But this isn’t about my own hurt feelings. The people in the community who are constantly barraged with nonprofits who tell them what they should want, how they should change, and what they should think – they suffer far more. The real victims are the people whose suffering has become at once big business and a self-indulgent hobby for the rich.

Postscript

Imagine:

Imagine if instead of allowing the rich to avoid taxes by donating to nonprofits, we simply created a more egalitarian society.

Imagine if instead of dictating to the marginalized how they need to change, we actually paid attention to what they have to offer.
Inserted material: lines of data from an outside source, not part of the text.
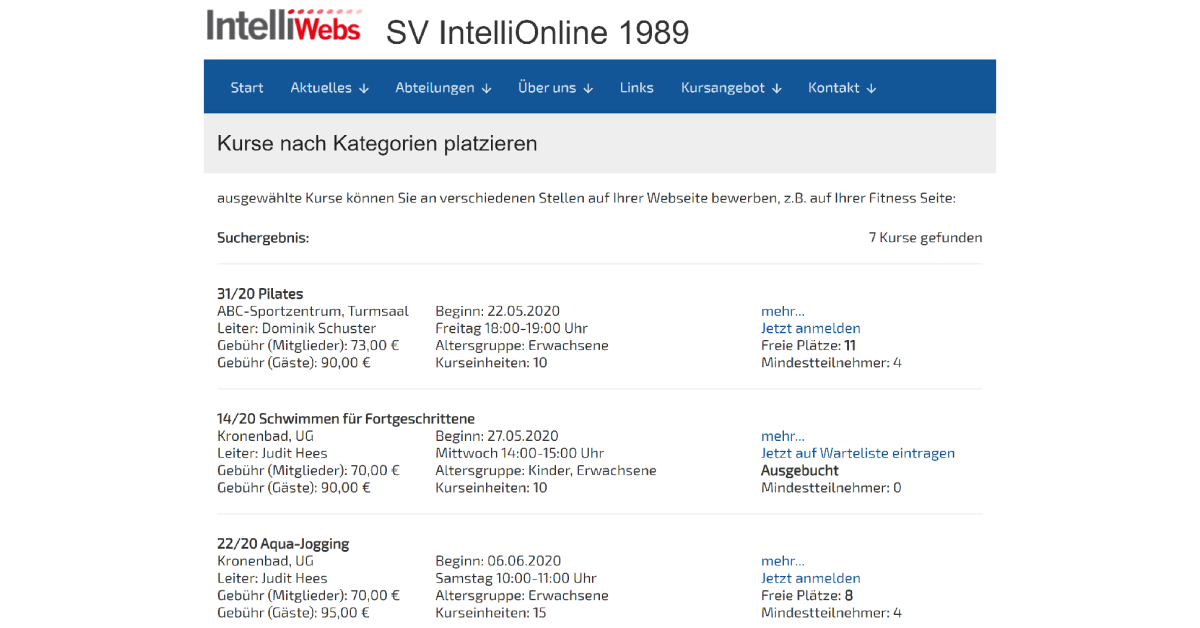Expand the Abteilungen navigation dropdown

(443, 87)
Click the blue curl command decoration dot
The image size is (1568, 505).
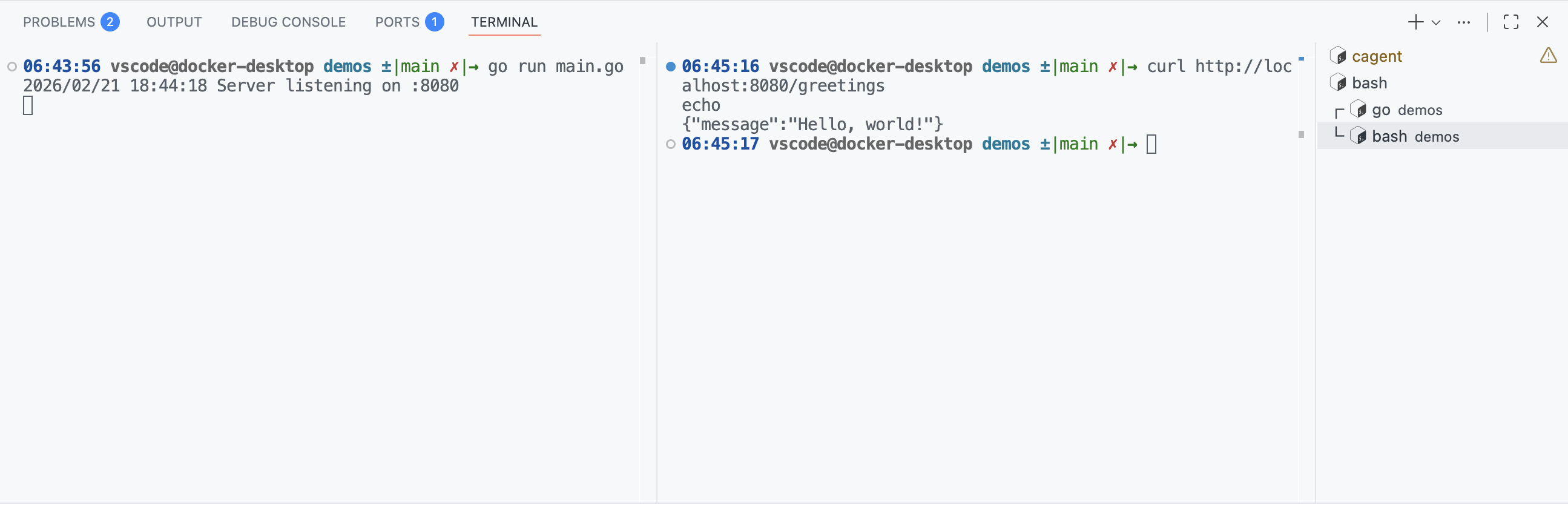point(670,67)
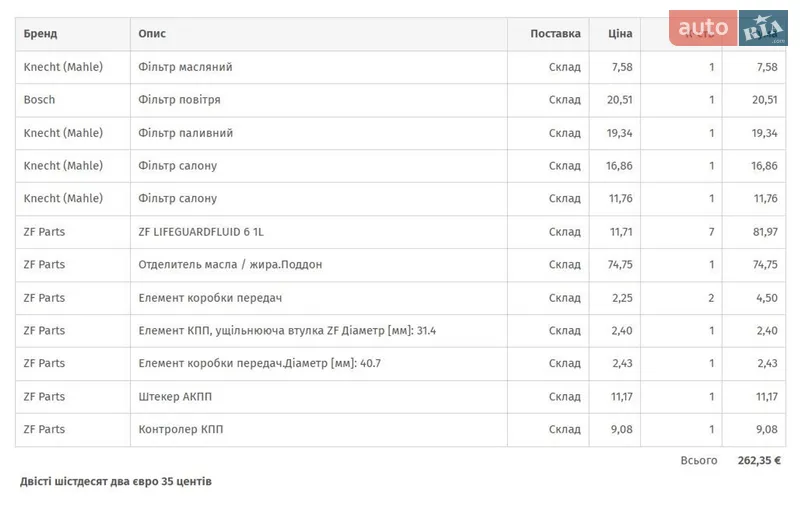Select the Bosch brand cell
The width and height of the screenshot is (800, 516).
point(40,100)
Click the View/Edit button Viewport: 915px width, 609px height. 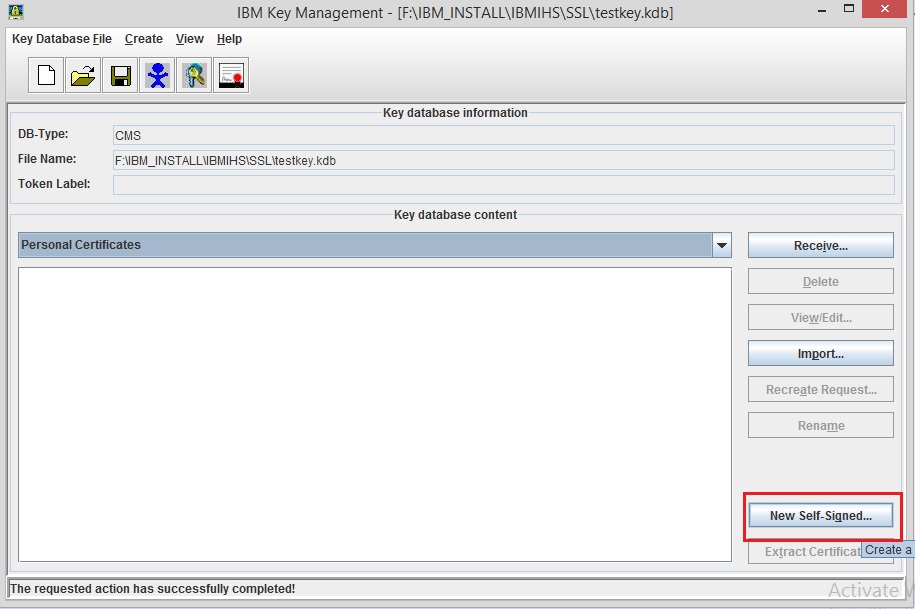[820, 317]
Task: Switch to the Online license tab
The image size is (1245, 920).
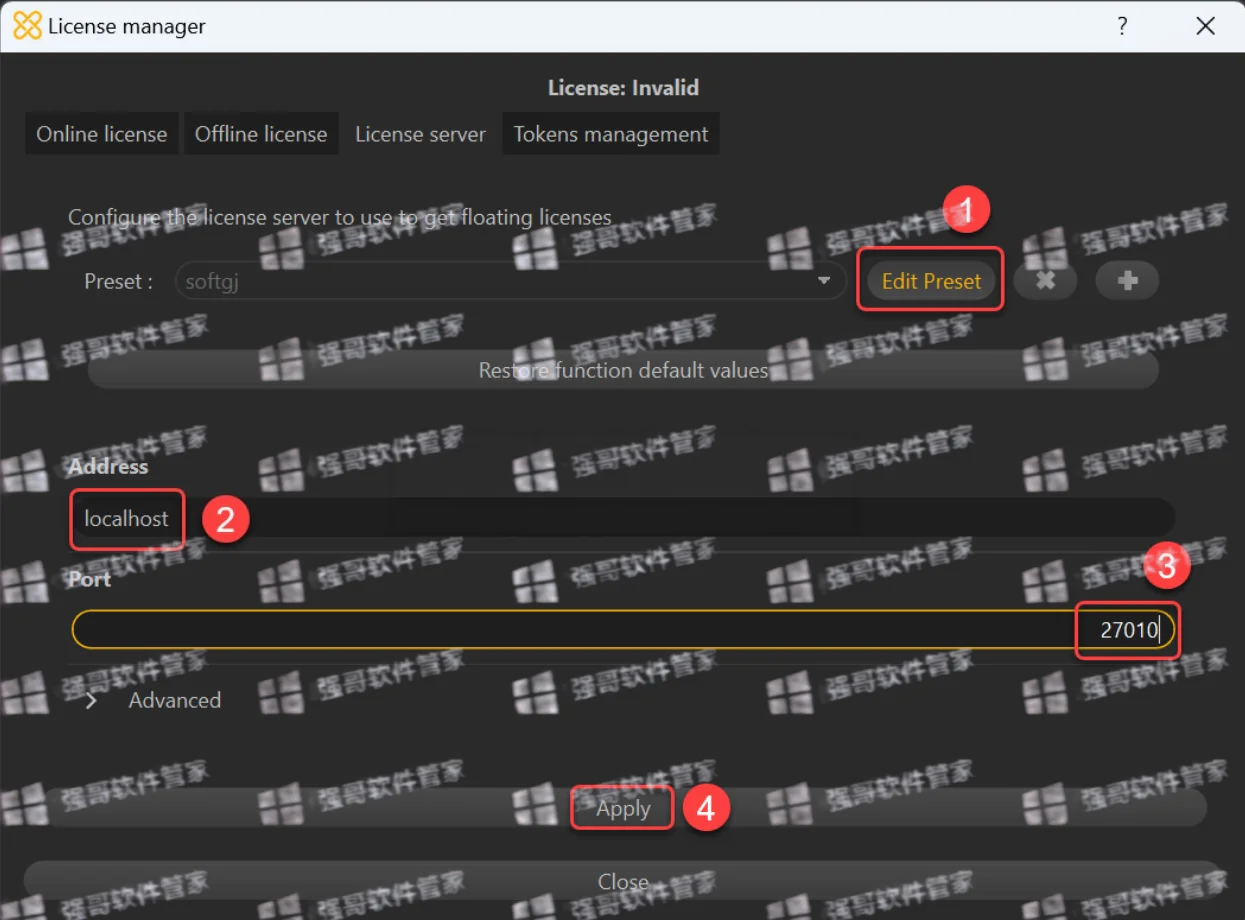Action: 102,134
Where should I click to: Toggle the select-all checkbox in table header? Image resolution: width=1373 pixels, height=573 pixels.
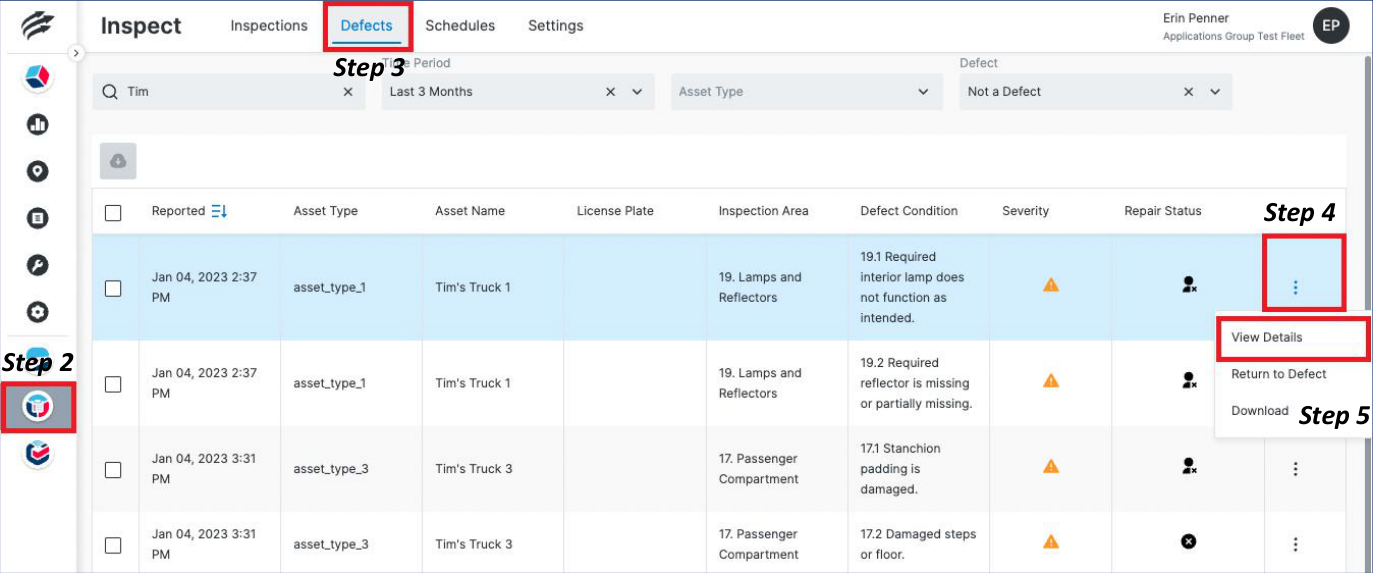pyautogui.click(x=113, y=212)
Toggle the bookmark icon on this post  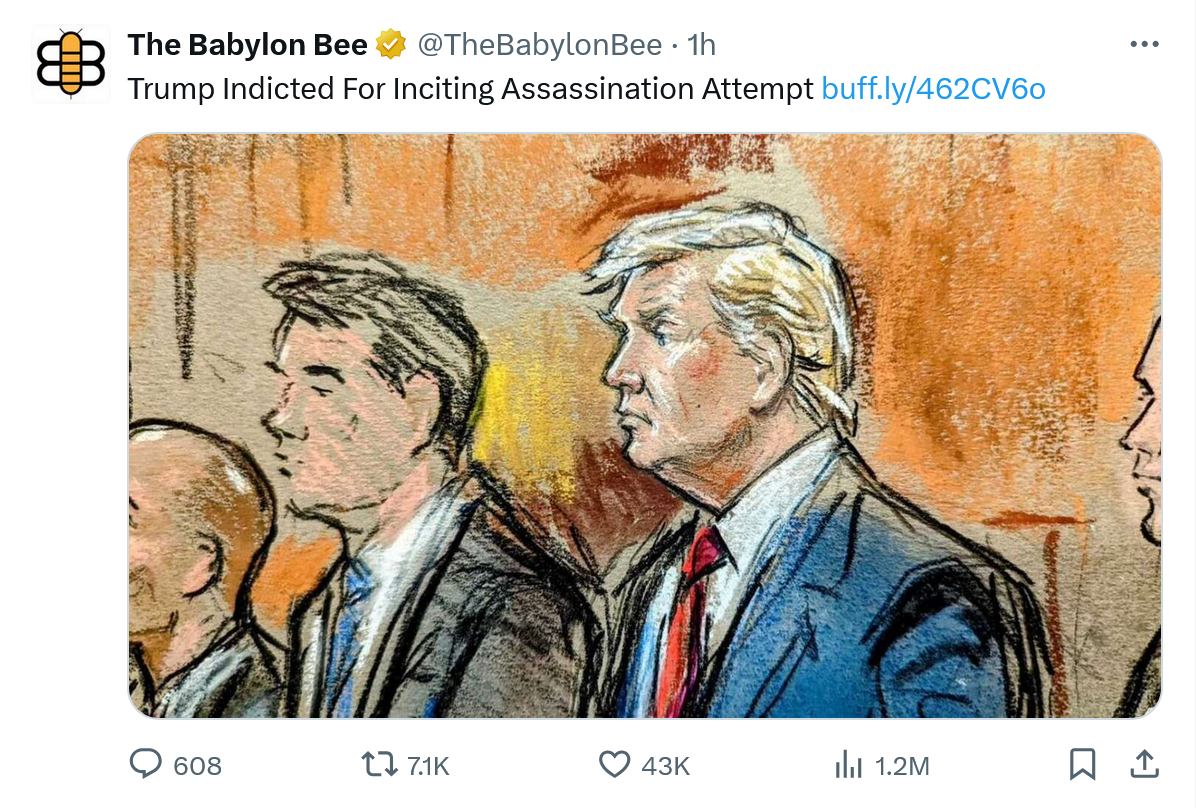click(1082, 764)

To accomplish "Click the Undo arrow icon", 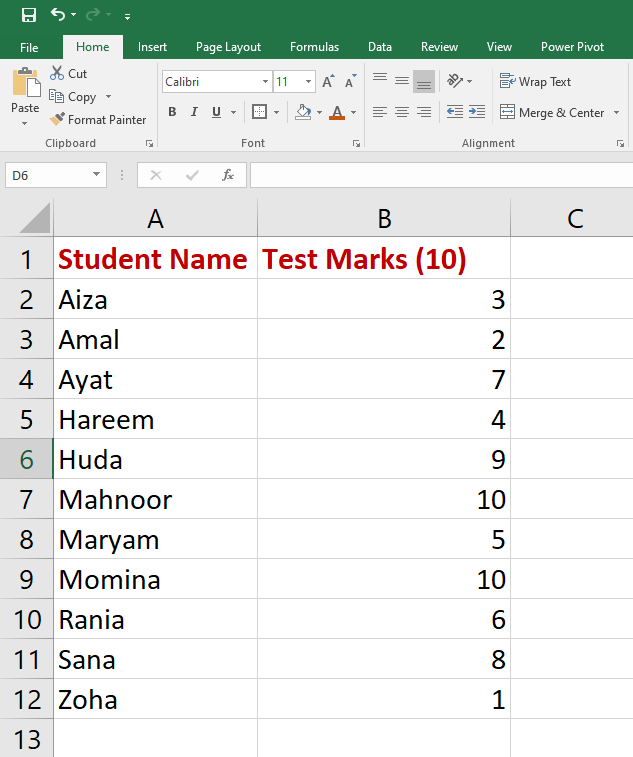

Imagine if instead of believing that the powerful had all the answers, we recognized that the answers to the most important questions can never be answered by those who have a stake in the status quo.

About The Author

Theodore Richards
Theodore Richards is an educator, writer, and philosopher. He is the founder of The Chicago Wisdom Project now and editor of the online magazine and podcast ReImagining. His work is dedicated to re-imagining education and creating new narratives about our place in the world. He has received degrees from various institutions, including the University of Chicago and The California Institute of Integral Studies, but has learned just as much studying the martial art of Bagua; teaching in various settings and students; and as a traveler from the Far East to the Middle East, from southern Africa to the South Pacific. He is the author of eight books and numerous literary awards, including two Nautilus Book Awards and three Independent Publisher Awards. His latest book, Reimagining the Classroom, launched in December of 2022. He lives on the south side of Chicago with his wife and three daughters. For more information, go to www.theodorerichards.com.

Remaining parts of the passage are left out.